I open my eyes to find I've shifted in sleep, my head on his shoulder instead of the window. I should move, apologize, but he doesn't seem to mind, and his warmth feels too good to give up yet.

"I was talking in my sleep?"

"You said his name. Nathan." There's something in his tone—not jealousy exactly, but recognition. "The betrayal hurts worse than the murder attempt."

It's so accurate I flinch. "How do you know?"

"Because you can fight back against someone trying to kill you. Can't fight the memories of when they were someone else."

The challenge coin around his neck catches the dashboard light. "Who did you lose?"

His jaw tightens. "Tyler Brennan. My pararescue buddy. Our helicopter went down in Afghanistan. I got thrown clear, but he was trapped. Fuel tank exploded before I could cut him free." His fingers unconsciously trace the burn scars on his forearm. "Still wear his coin.
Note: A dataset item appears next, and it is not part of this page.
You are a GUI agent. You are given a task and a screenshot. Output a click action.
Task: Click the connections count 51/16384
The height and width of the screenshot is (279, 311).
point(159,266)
Reminder that hesitation costs lives."

"Was it your fault?"

"No. RPG hit us; nothing I could have done differently. Doesn't stop me from running the scenarios, looking for the solution that would have saved him." He glances at me. "Nathan choosing betrayal isn't your fault either."

"I should have seen it."

"Based on what? Him being perfect for three years? That's not a failure of observation, Savannah. That's a successful long-term deception operation."

FOUR

Savannah

My full nameon Sawyer’s lips sends warmth through me. No one calls me Savannah except close friends and family, but it sounds right from him.

"Turn coming up," he says, and I realize I've been staring at his profile in the darkness.

We leave paved roads for dirt roads and climb into the mountains. The trail gets progressively worse until we're crawling over rocks that scrape the undercarriage.